V/Line monthly fare from Talbot to Melbourne is: $510.00.

Clearly rail fares in the UK are WAY more expensive than here in Victoria.

Well I'm off to Port Fairy on the first down (free) service of 1/1/2014.

Mike.
  Trainplanner Chief Commissioner

Location: Along the Line
It may surprise some but at one stage Department of Transport did have a very good regional transport planning and services group who were proactive in developing initiatives to maximise the investment of the Regional Fast Rail Project and delivered the new reginal train and road coach timetable through 2006. They even undertook numerous workshops with users and the community across regional Victoria. From this 2 hours travel was considered the upper end of daily commuting potential to Melbourne and about 1 hour travel time for daily commuting travel into regional centres such as Ballarat, Bendigo etc.  some rail pagers will recall the new commuter timed trips added into Ballarat and Bendigo and as referred to earlier the revamped Echuca service which has loads of daily commuters out of Echuca , Elmore and Rochester. This was part of the thinking for the Maryborough service. If you look closely you'll see similar services operated by road coach and/or train out of Colac to Geelong and wan garrotte into Albury/Wodonga plus several others.

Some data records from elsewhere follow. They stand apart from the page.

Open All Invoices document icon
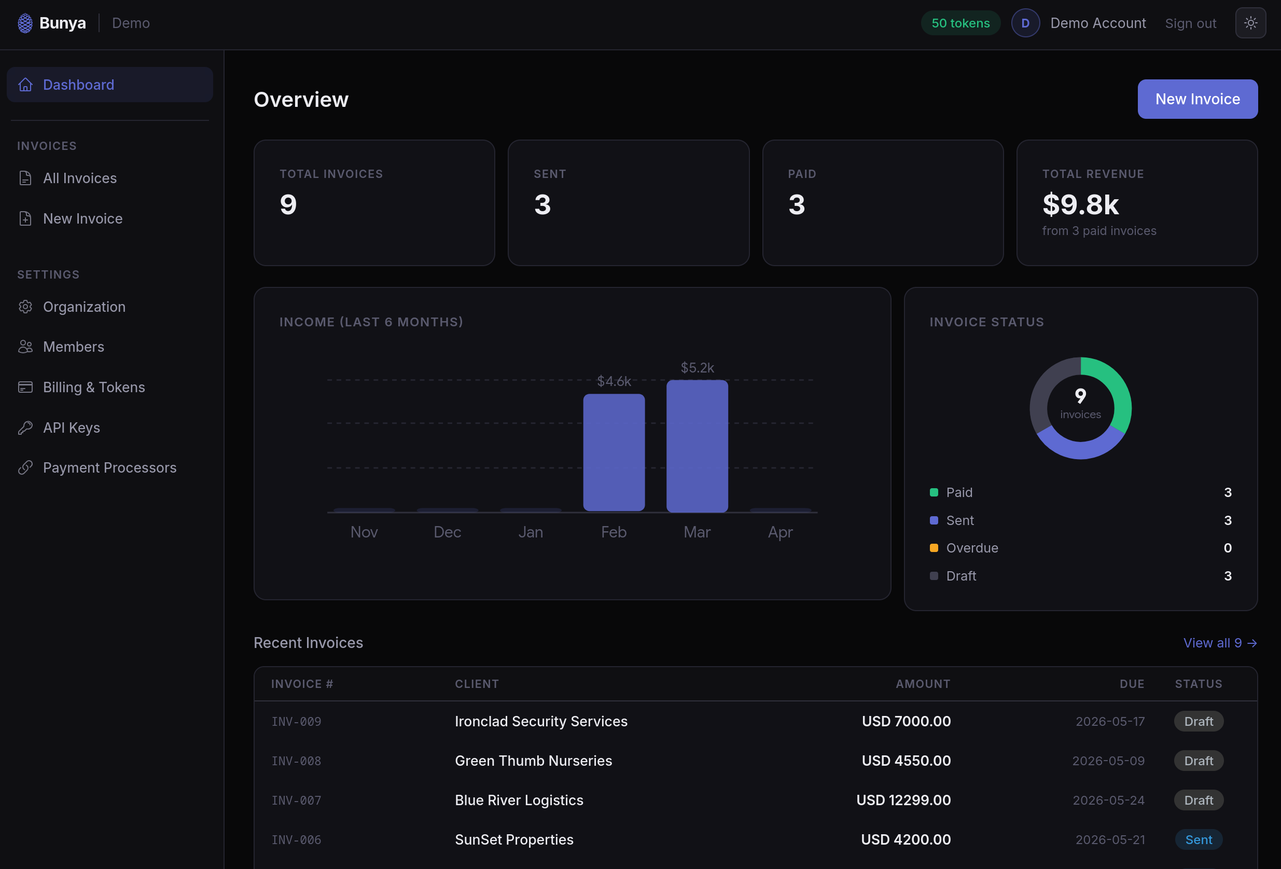The height and width of the screenshot is (869, 1281). coord(25,178)
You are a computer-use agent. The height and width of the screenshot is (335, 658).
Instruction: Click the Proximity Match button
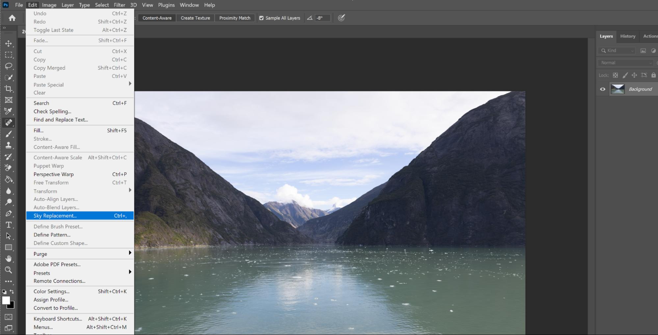234,18
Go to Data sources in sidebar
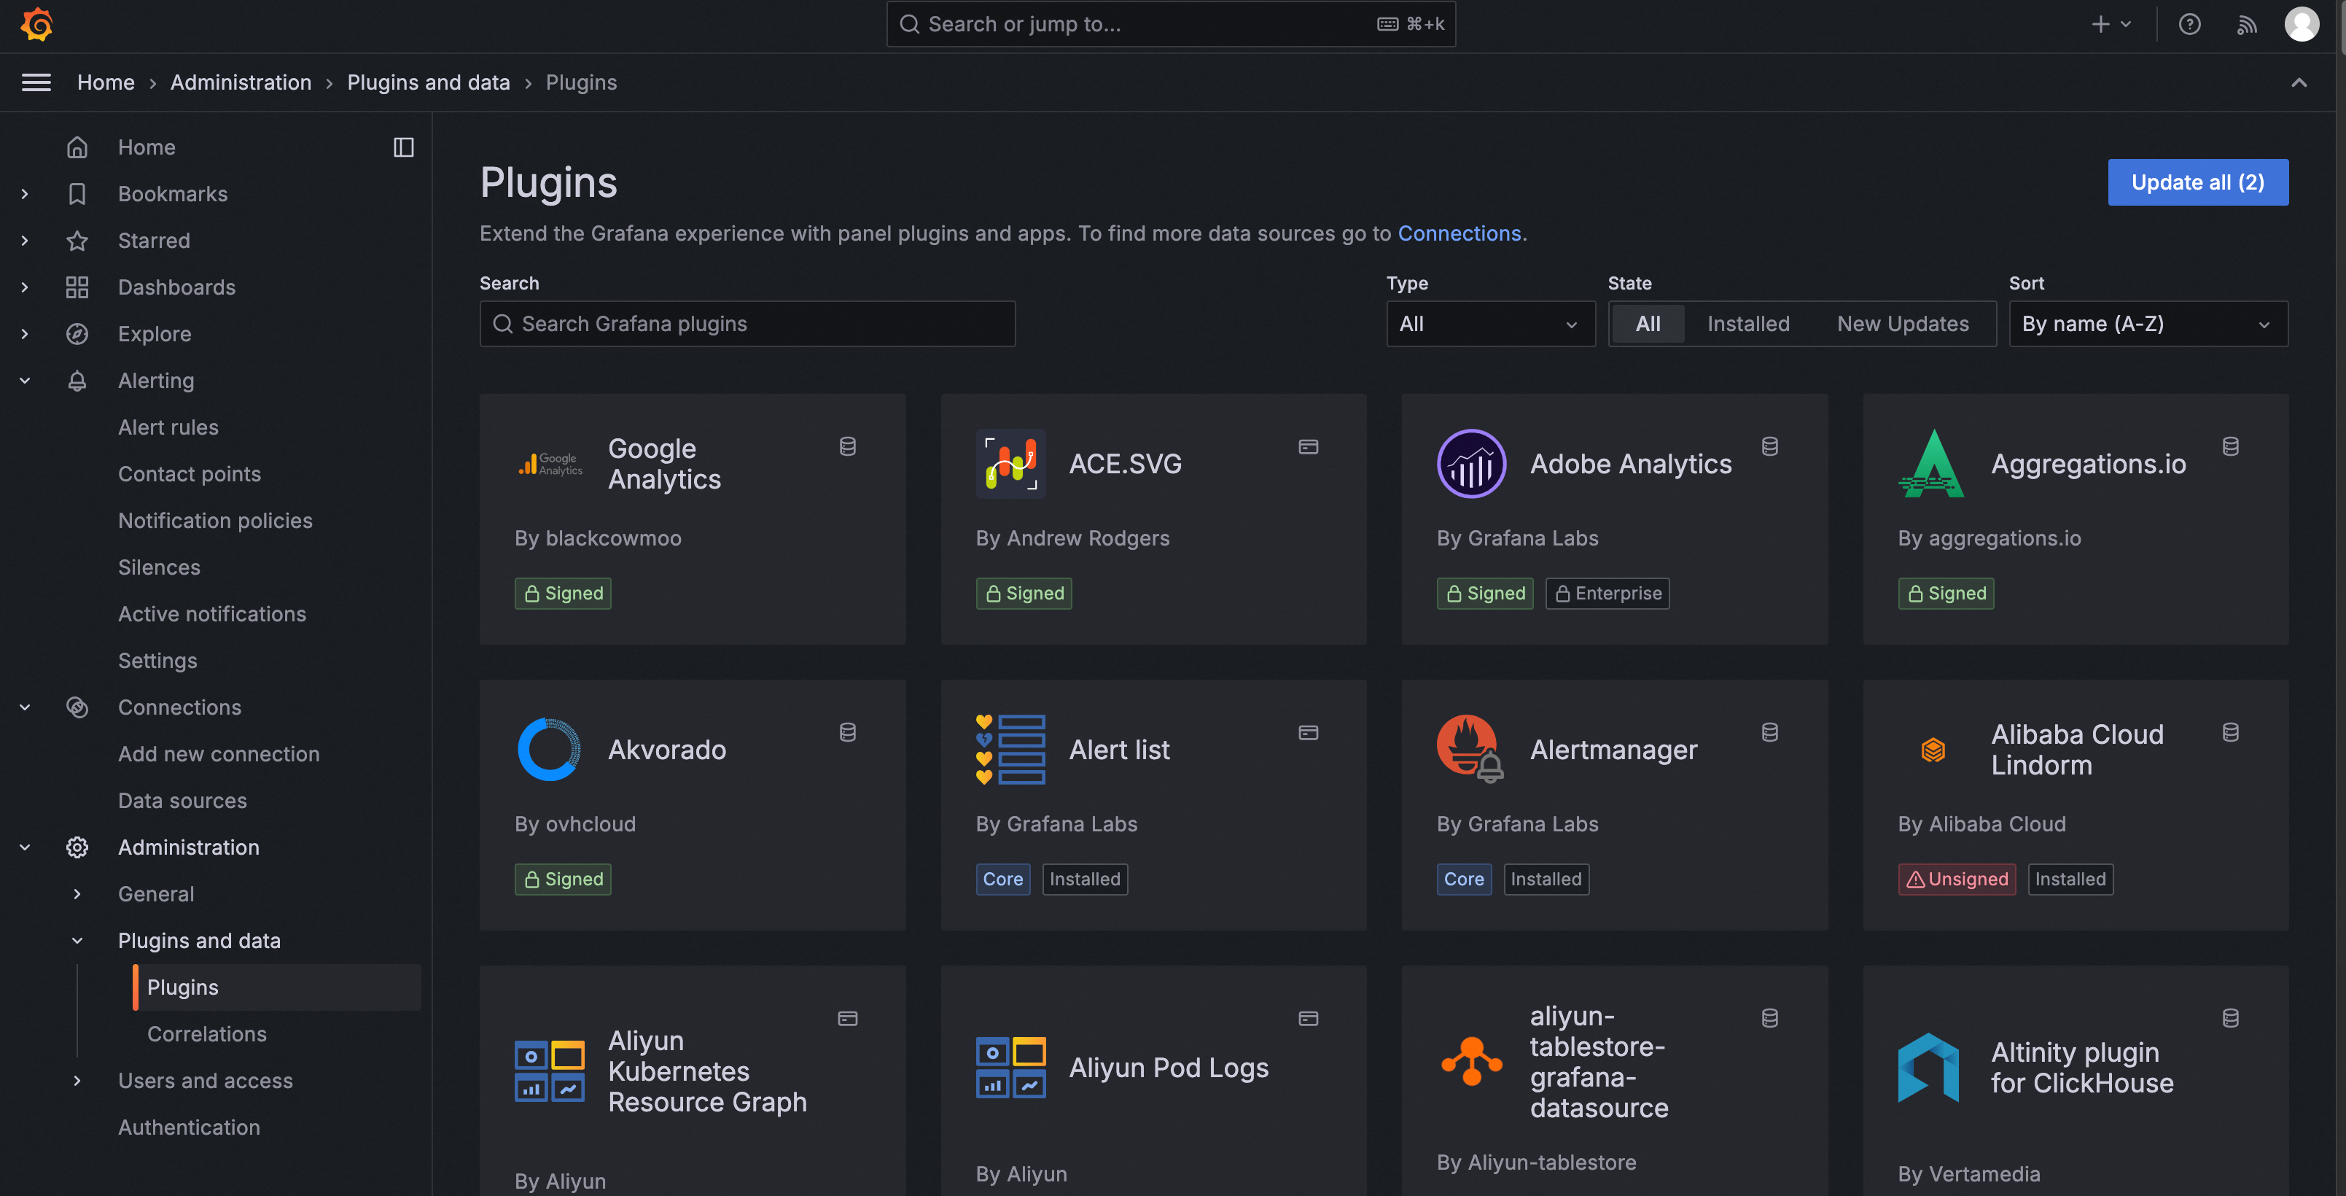 coord(182,801)
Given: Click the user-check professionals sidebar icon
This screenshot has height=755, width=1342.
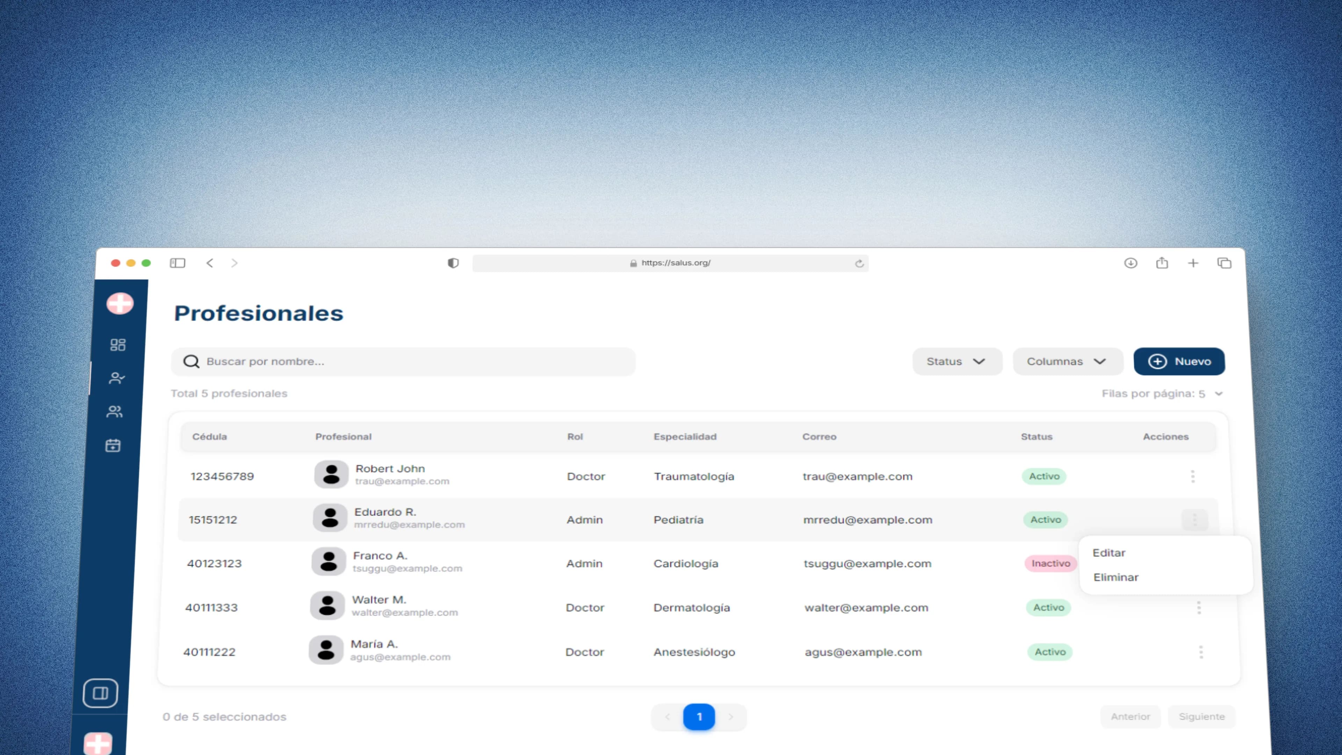Looking at the screenshot, I should point(116,378).
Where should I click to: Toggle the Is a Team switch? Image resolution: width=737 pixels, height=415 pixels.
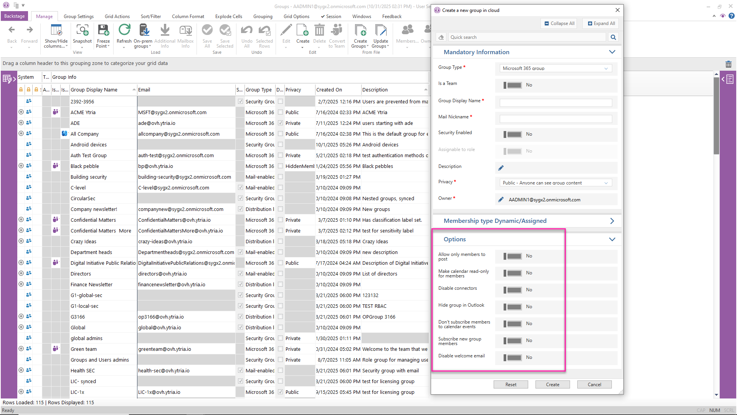513,85
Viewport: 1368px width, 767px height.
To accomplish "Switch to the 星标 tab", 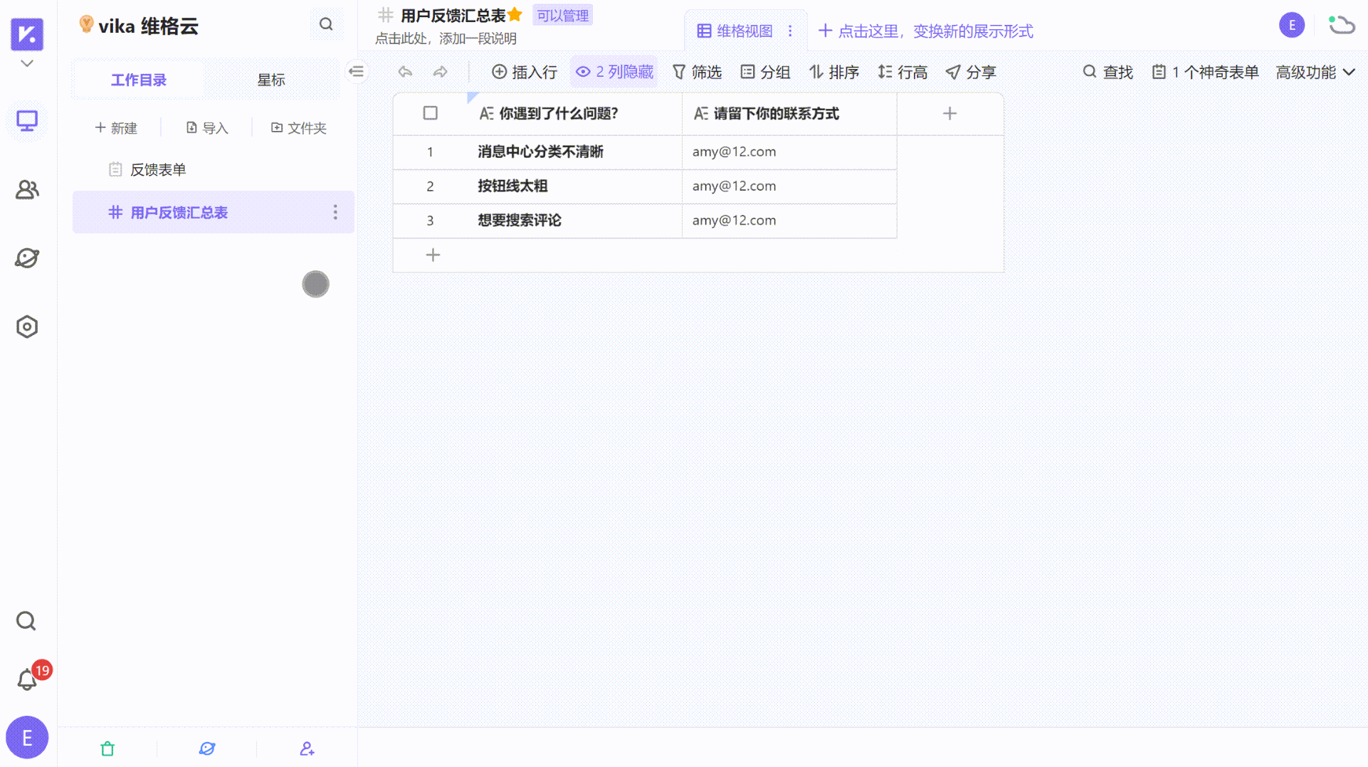I will click(271, 80).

Sadly that unit has effectively gone under PTV and the current Government doesn't appear to have the appetite to want to pursue this.  So at 2 hours as a guide establishing commuter timed trips from Maryborough to Melbourne is really not going to happen.  Spend about 35 to 40 million on level crossing upgrades and some associated minor track upgrade on the Shepparton Corridor for 130km per hour VLocity operations to deliver a trip time of 2 hours and 5 minutes and a whole new corridor for commuting to Melbourne from Shep, Nagambie and even Murchison East and associated communities has very significant potential.
  don_dunstan Minister for Railways

Location: Adelaide proud
Thanks for that interesting reflection on commuter services in Victoria.

There was a thread about the Maryborough service a while back and although many people complained about the waste of sending a single train up that line every day I can see the longer-term strategic idea of developing a commuter-base along that corridor for people wishing to work in Ballarat but not necessarily live there.  The idea that people should move to the country because it's better to have development evenly spread through-out the state is a good one but it needs to be followed though with the provision of services or it's just empty rhetoric... or a case of 'do as I say, not as I do'.

Shepparton and the Goulburn Valley in general needs some money spent on it with the rapid contraction in jobs experienced there in the last few years, however I feel that given the current drive to put all available resources into the East-West project it's highly unlikely that there will be any capital expenditure on any rail projects for the next few years... even with the impending State election later this year.

It's really unfortunate that the momentum built up by RFR and now RRL isn't being followed through with a continuous improvement program.